Among a certain class this would have been enough. But he was certainly not of that class, nor ever would be, though it was clear from the way his eyes were fixed on her now, that the wish lingered on.

“And my father calls me Bobo.” She sighed theatrically. “It is hard to go through life with such a peculiar name, but my father is a fanatical Anglophile, as was his father before him. Both Rhodes scholars! I’m fairly sure my brother won’t be though. His name is Serjeant, and my sister’s is Alethea. I’m lucky, I suppose, that I wasn’t christened Brittania. Though as to nicknames, then I’d have had a choice between Brit and Tania. Do you like England?”

“I’ve been there, but only on business.”

“Does business lift you up so far, then, that liking simply doesn’t enter in?”

“Well, it rained most of the time I was there, and the hotel I stayed in was so cold I had to wear my clothes to bed, and there was food rationing then, which is why I was sent there to begin with. But aside from that I guess I liked it well enough. The people were friendly, the ones I had to deal with.”

She looked at him with a blank smile, and sipped the pink lady, which had begun to seem cloying. From marveling at the elegance and bitchery of what she’d just said she hadn’t taken in a word of his.

“I find,” he said resolutely, “that people usually are, if you let ’em.”

“Oh, people… yes. I think so too. People are wonderful. You’re wonderful, I’m wonderful, and the steward has wonderful red hair, though not as wonderful by half as my father’s. I have a theory about red hair.”

“What’s that?”

“I believe it’s a sign of spiritual distinction. Swinburne had intensely red hair.”

“Who was Swinburne?”

“The greatest poet of Victorian England.”

He nodded. “There’s Dolly Parsons too. Her hair’s pretty red.”

“Who’s Dolly Parsons?”

“The faith-healer. On tv.”

“Oh. Well, it’s only a theory.”

“Some of the things she does are pretty incredible too. A lot of people really believe in her. I’ve never heard anyone else say it was her hair though. I’ve got a cousin out in Arizona — he’s got red hair and says he hates it.
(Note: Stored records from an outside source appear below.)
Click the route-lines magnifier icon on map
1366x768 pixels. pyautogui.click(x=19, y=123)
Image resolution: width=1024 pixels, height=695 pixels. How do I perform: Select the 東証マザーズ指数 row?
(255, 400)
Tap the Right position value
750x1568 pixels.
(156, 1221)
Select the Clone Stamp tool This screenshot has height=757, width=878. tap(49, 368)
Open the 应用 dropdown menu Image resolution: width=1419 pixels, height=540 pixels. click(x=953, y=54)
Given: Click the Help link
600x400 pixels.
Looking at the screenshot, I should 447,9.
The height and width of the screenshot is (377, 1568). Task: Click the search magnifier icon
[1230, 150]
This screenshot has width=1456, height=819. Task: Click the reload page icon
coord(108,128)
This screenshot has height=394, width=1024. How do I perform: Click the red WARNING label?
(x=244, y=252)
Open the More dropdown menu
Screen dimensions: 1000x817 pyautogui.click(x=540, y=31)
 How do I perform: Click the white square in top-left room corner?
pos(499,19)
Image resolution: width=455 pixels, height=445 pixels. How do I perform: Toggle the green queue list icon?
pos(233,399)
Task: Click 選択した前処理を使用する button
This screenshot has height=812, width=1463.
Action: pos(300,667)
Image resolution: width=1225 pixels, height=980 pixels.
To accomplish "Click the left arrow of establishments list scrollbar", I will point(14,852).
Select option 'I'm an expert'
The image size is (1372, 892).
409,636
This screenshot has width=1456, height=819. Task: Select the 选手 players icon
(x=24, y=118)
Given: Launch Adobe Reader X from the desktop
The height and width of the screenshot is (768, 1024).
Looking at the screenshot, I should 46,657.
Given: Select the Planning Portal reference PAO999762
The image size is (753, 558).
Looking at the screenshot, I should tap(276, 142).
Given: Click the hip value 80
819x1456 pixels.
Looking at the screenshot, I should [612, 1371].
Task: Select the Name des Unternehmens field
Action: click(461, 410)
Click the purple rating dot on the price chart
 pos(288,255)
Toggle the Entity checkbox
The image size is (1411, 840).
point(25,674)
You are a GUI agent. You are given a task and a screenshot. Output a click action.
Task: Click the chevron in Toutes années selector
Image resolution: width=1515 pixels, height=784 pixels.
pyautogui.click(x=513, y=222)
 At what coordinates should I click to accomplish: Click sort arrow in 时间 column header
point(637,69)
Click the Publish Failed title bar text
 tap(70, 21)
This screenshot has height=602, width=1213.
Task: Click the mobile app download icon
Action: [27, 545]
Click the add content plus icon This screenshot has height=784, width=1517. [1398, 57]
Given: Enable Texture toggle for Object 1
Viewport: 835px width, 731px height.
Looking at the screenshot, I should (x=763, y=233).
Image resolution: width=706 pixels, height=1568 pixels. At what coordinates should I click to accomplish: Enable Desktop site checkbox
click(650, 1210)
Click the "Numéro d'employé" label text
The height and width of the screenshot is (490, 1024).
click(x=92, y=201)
He says people are always ribbing him about it, give him funny looks.”

She felt, as she was listening to the steady unreeling of his witless well-meaning speech, as if she had mounted a carousel, which was now revolving too fast for her to get off. The plane had canted several degrees to the left. The sun had moved noticeably higher in the west, so that its light made vast semaphores on the heaving waves, from which the clouds had all been wiped away.